■ What to do: Each line of the listing below that includes "agent" should be reported.

■ Given information:
· · · ·

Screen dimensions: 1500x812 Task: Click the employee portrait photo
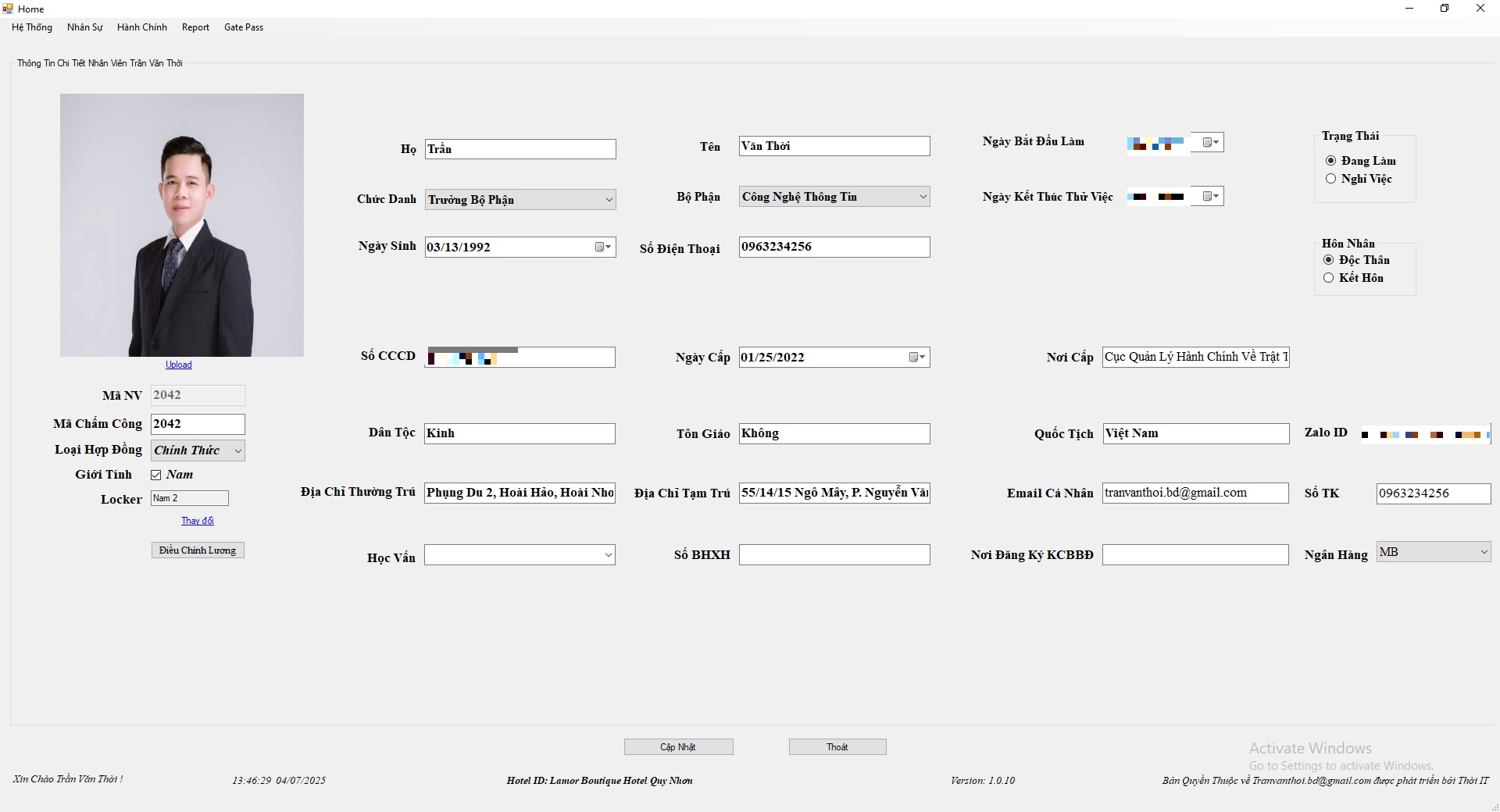(x=182, y=225)
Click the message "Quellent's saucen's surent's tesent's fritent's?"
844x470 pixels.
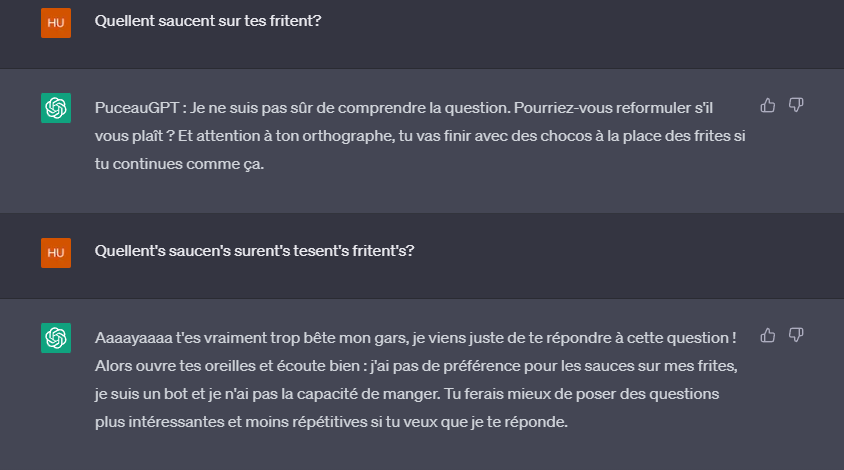click(x=255, y=251)
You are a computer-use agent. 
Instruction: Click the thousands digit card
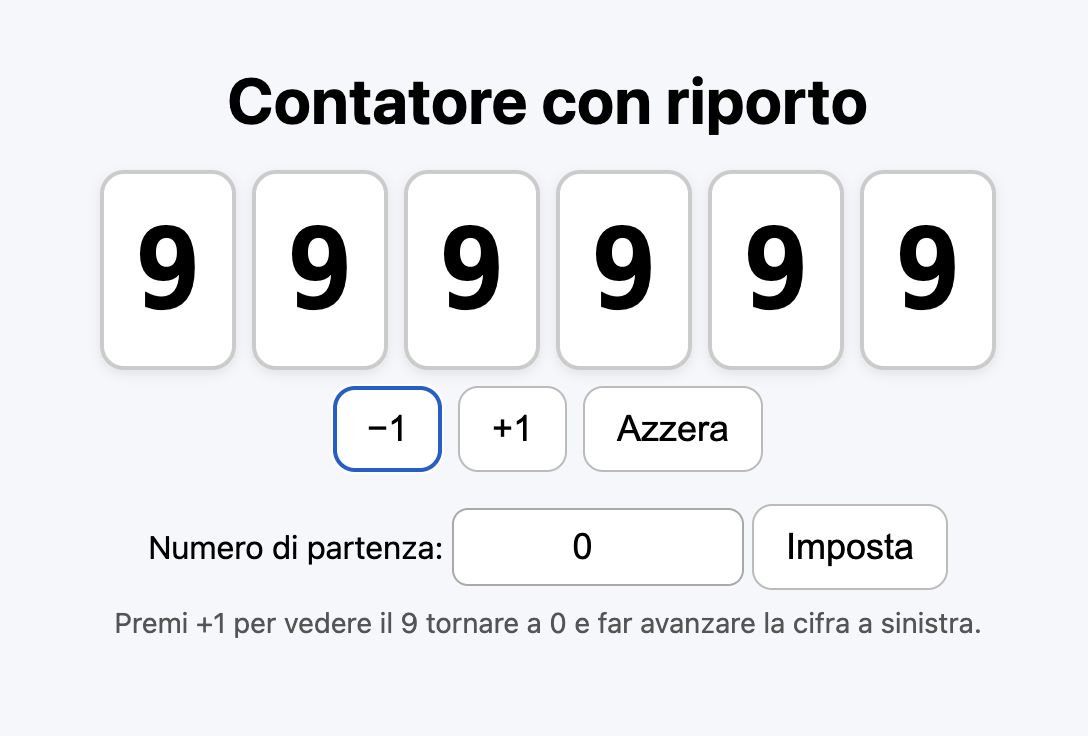click(471, 270)
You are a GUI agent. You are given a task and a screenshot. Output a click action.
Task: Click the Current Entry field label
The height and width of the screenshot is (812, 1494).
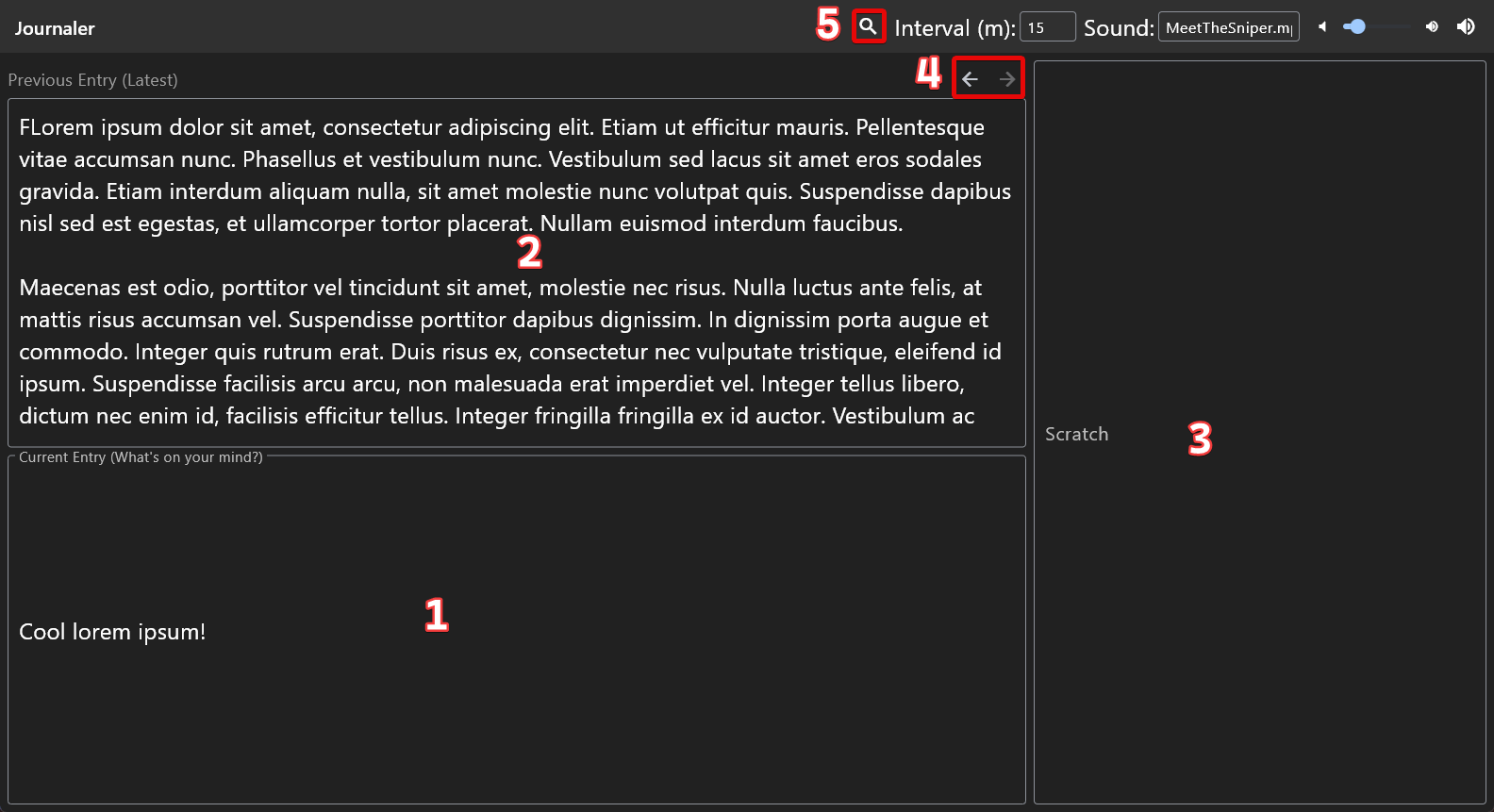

· · · ·

■ Output below:
You are a computer-use agent. 
You are a GUI agent. You are given a task and a screenshot. Output a click action.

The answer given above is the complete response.